Dianshizhai huabao was a supplement to the Shanghai newspaper Shenbao, appearing every ten days between 1884 and 1898. The bricolage of lithographic images therein were a product of colonial modernity, offering a window novel events and technologies, real and imagined, at home and abroad. The Dianshizhai press, and the larger Shenbao press that it was part of were owned by the British entrepreneurs Ernest and Frederick Major. It differed from other gazeteers in that it was a mass-produced publication meant for a popular audience. The foreign-owned, native-Chinese staffed serial publication was made possible by the new technologies and cultural encounters of the late 19th century in port cities like Shanghai. As products of colonial modernity, these images offered a window on world events, both real and imagined.
In its fourteen-year print run, Dianshizhai huabao featured more than 4,500 images of all aspects of life, foreign and domestic. The main requirement for inclusion was that these events were spectacular—that they were worthy of an audience. They did not have to be real. A small, but conspicuous portion of the lithographic images in Dianshizhai huabao turned their attention to contemporary technological advances like hot-air balloons, airplanes, and steamships, through which they speculated on the position of technology in society, and the differences between China and the West. Less than a dozen images in the pictorial featured trains, but they represent an early glimpse of the reception of a technology that has become one of the key markers of China's contemporary development.
Funded by British entrepreneurs in a semi-colonial city, the pictorial was a hybrid product of colonial modernity, presenting readers with a sensorium of news items both domestic and foreign.
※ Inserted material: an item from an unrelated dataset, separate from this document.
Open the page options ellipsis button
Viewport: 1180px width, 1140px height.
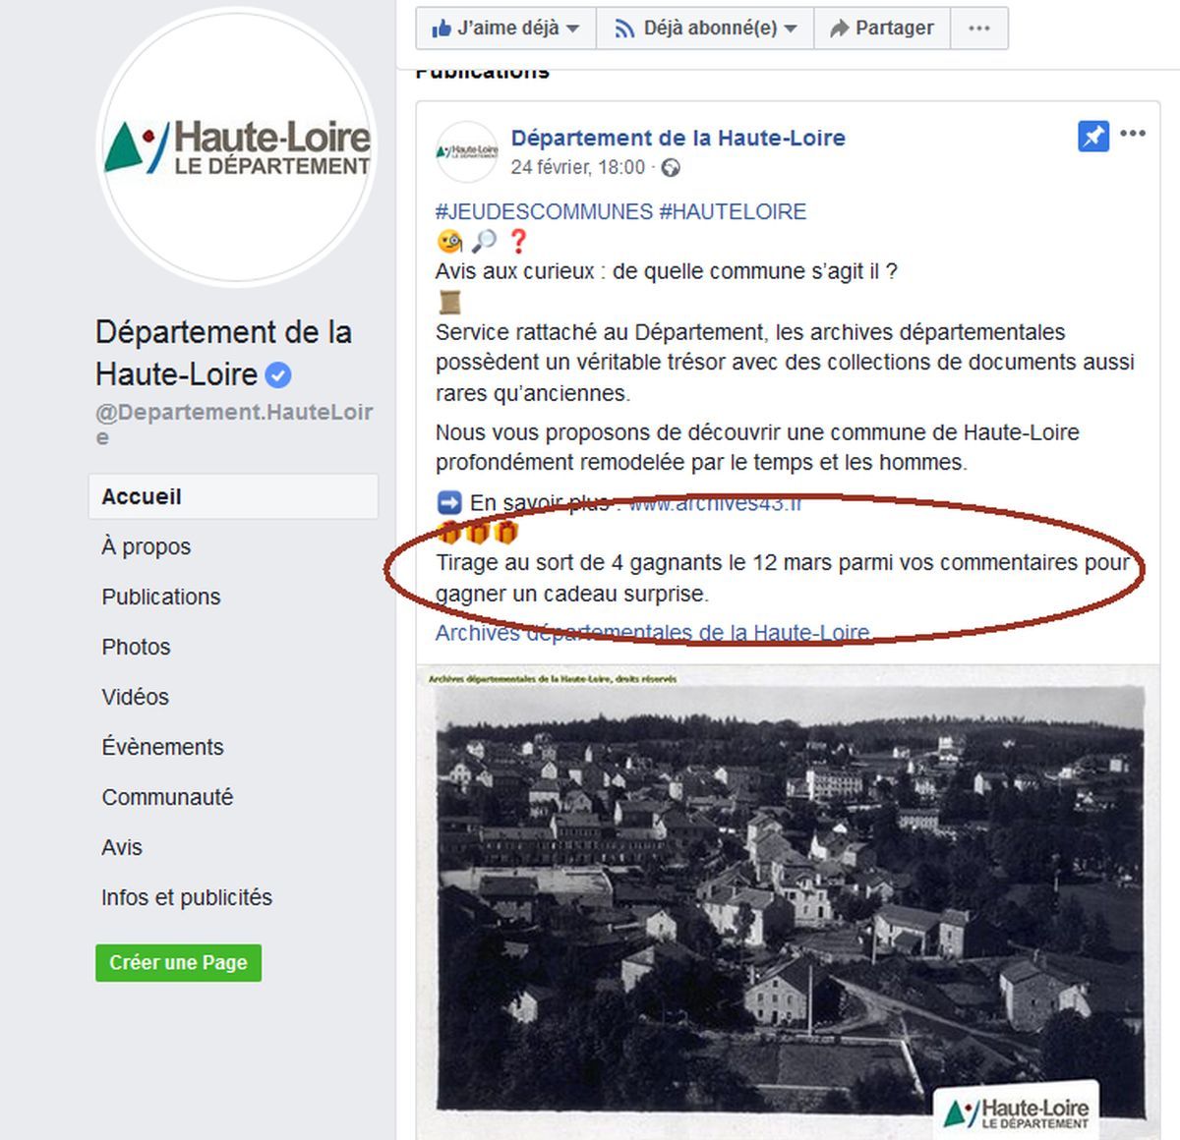point(979,28)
Various presentational and representational techniques—Chinese and western perspectives, woodblock printing, landscape and ink painting, and other “traditional” representational modes were melded with photorealism, and occasional reprints of images from American magazines like Harper’s Weekly and the Illustrated London News. These images were accompanied by extended prose commentary, both contextualized and moralized about the events and wonders they depicted. Accompanying text often closely resembled or borrowed directly from pre-existing literati forms like biji and youji: collections of interesting trivia, tidbits, and observations of the world at large alongside personal commentary situated at the margins of official history or accurate reportage.
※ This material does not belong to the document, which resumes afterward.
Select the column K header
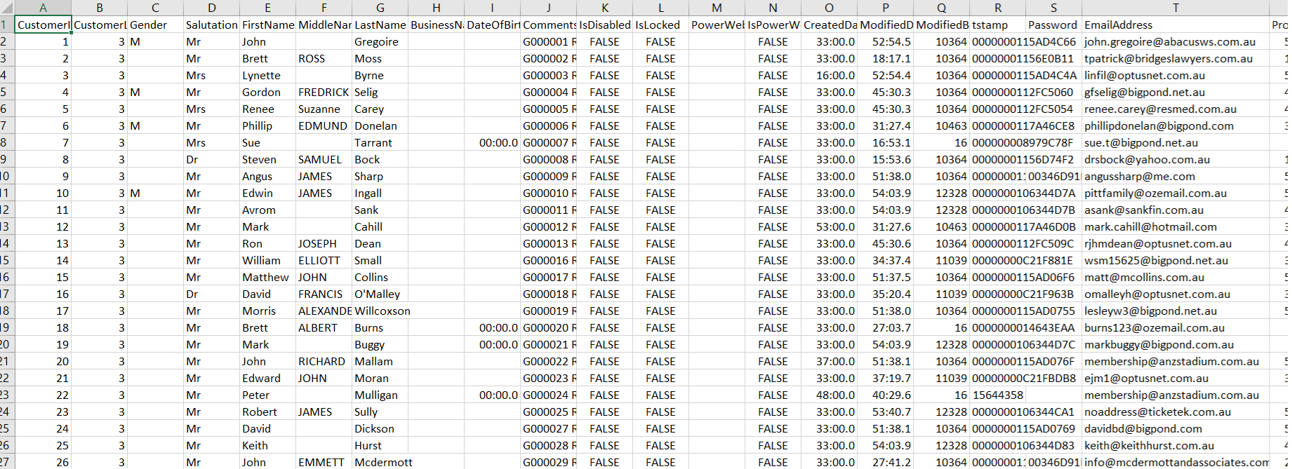 (x=604, y=8)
The Dianshizhai print-shop also produced this stand-alone volume, the Shenjiang shengjing tu (Marvelous scenery along the Huangpu River). The volume featured an image of the print-shop itself, and its lithographic print process. The image features two hand presses, and five hand-cranked presses, manned by dozens of workers.
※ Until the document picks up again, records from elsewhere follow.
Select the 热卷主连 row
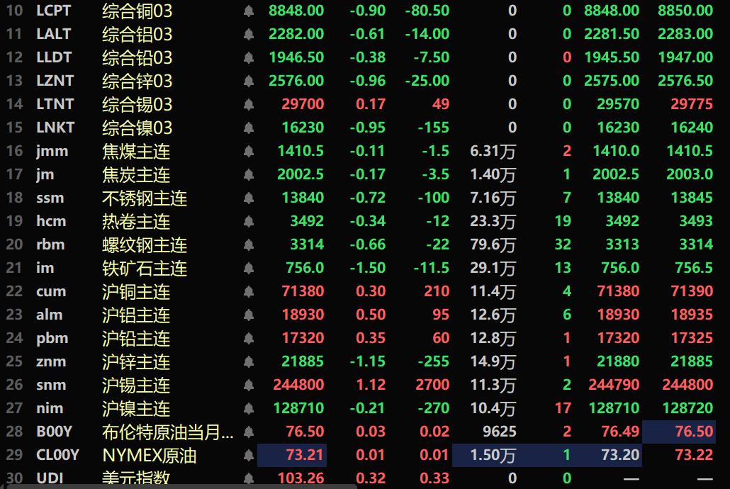730x489 pixels. tap(135, 221)
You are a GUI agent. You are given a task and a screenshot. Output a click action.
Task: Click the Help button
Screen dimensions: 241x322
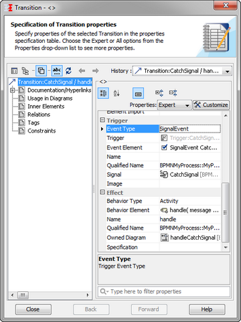[x=207, y=309]
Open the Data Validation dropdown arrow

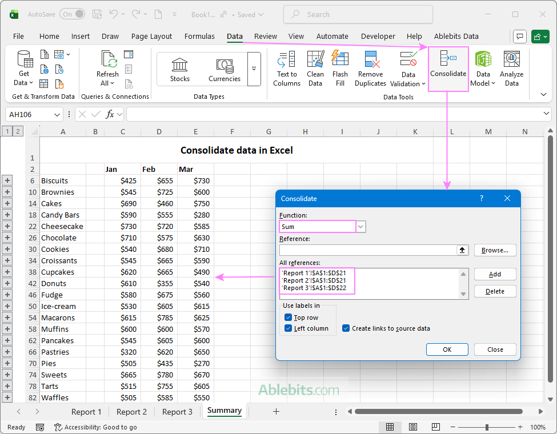tap(423, 84)
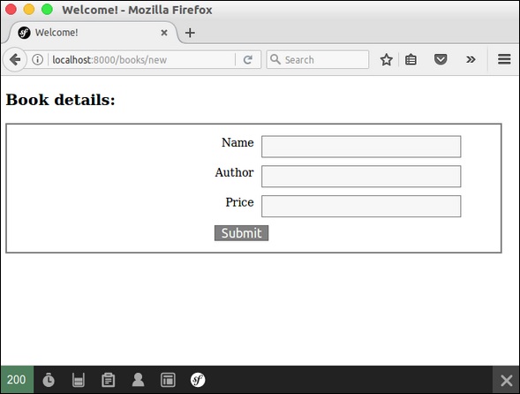The height and width of the screenshot is (394, 520).
Task: Open a new tab with the plus button
Action: pos(190,33)
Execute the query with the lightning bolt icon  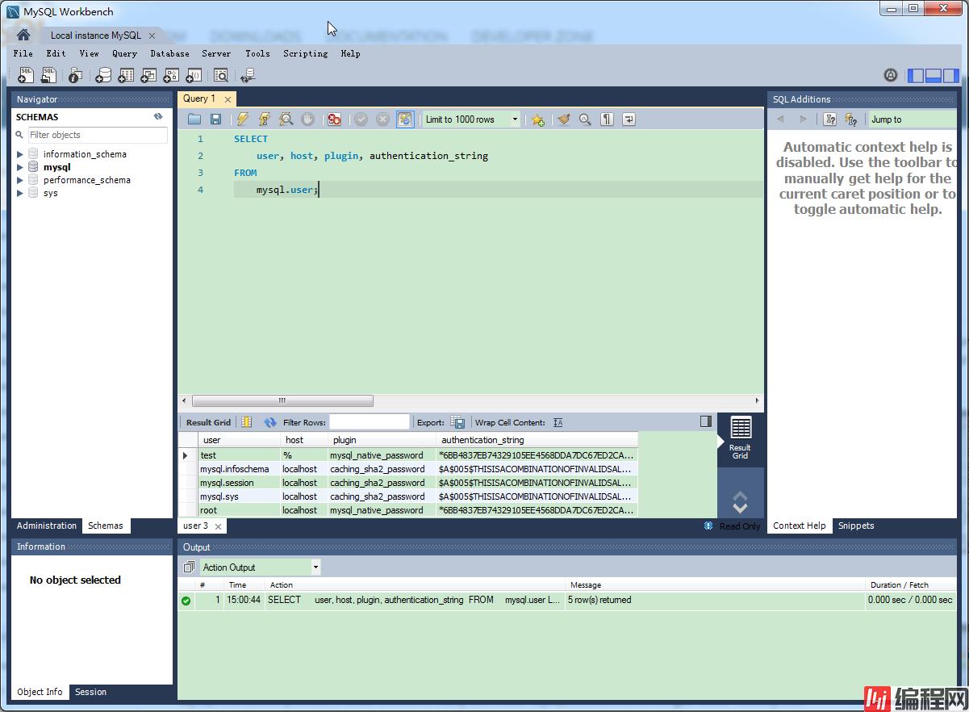point(242,119)
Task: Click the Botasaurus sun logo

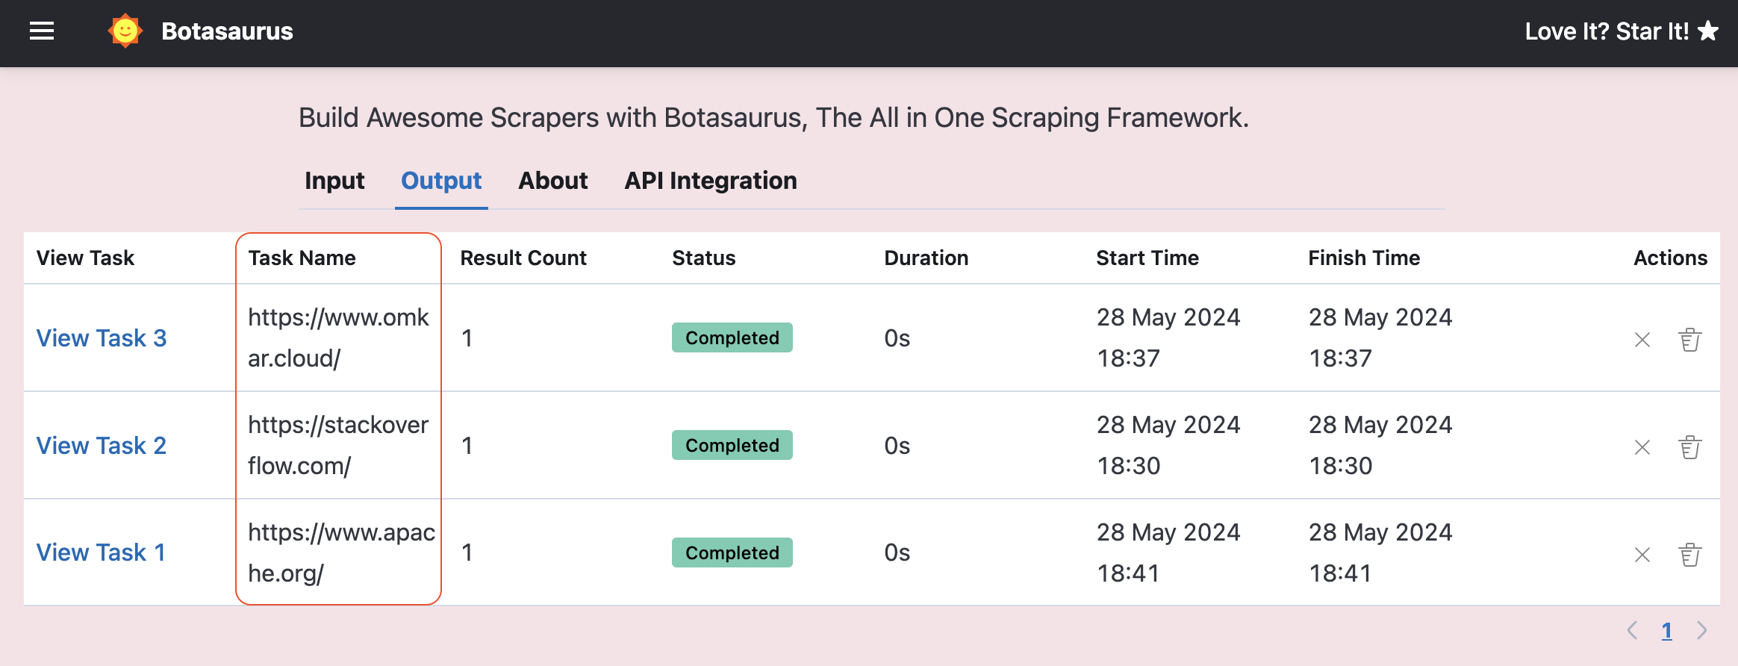Action: coord(125,31)
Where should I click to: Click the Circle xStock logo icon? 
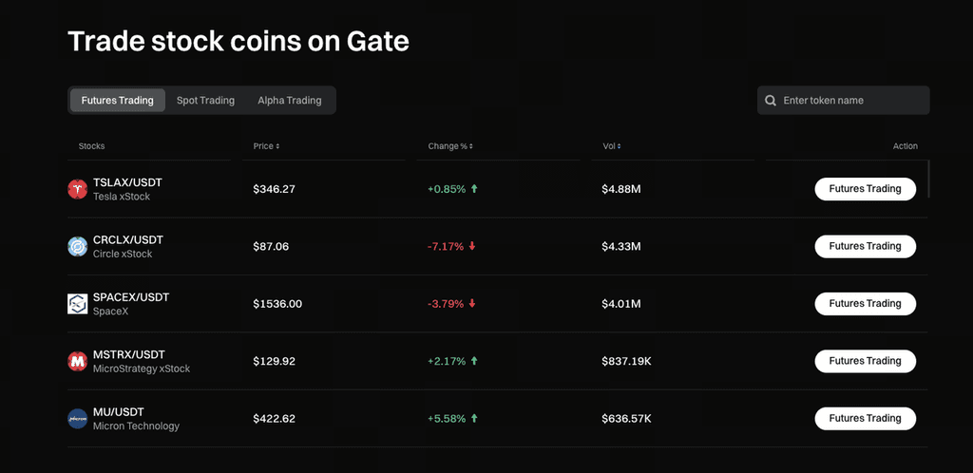point(78,247)
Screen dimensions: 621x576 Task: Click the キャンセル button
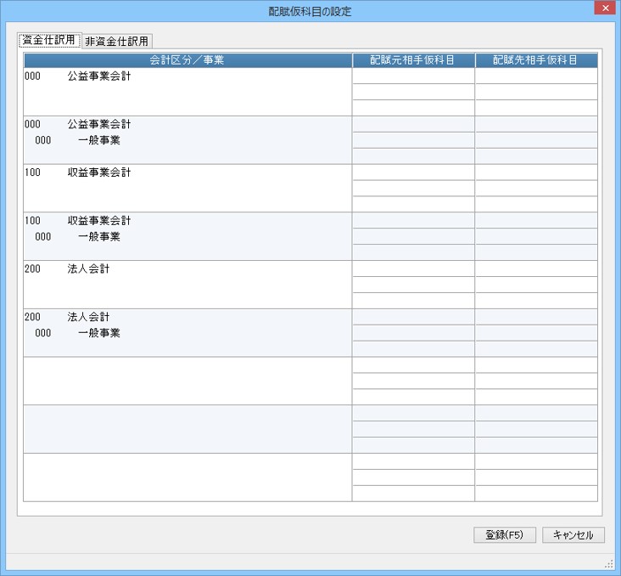573,534
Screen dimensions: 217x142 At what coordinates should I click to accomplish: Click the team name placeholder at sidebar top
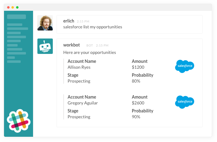pos(16,17)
These images were accompanied by extended prose commentary which both contextualized and moralized about the events and wonders they depicted. Accompanying text often closely resembled or borrowed directly from literati biji and youji—literati journals, travelogues, and other unofficial histories comprised of collections of interesting trivia, tidbits, and observations of the world at large alongside personal commentary situated at the margins of official history or accurate reportage. The lithographic press was a medium uniquely suited for this type of message: movable type in the late 1880s could not produce characters that publishers deemed significantly aesthetically pleasing. Lithographic stones were affordable, reusable, and could reproduce the calligraphy of artisans writing directly on the stone's surface (Reed, Gutenberg in Shanghai, 88-127).
Whereas other online modules like the MIT Visualizing Cultures site examine Dianshizhai huabao as a whole, and Christopher Reed's Gutenberg in Shanghai: Chinese Print Capitalism, 1876-1937 (2004) presents a comprehensive history of the role of print culture in Chinese modernization, this module might be seen as a curated exhibition on a specific topic covered by the pictorial. In this module, I argue first that depictions of trains in the pictorial are symptomatic of a trans-national flow of information, by which news in one context would become fiction in another. Second, the visual style of the media clearly demarcates “western” and “modern” objects and spaces from purportedly native ones. Chinese and western objects and individuals are immediately differentiated through contrasting visual styles. Finally, depictions of trains in the pictorial also portray trains as part and parcel of the knowledge industry: a new mode of seeing and understanding the world, as well as being a new medium through which the world was put on display and rendered understandable.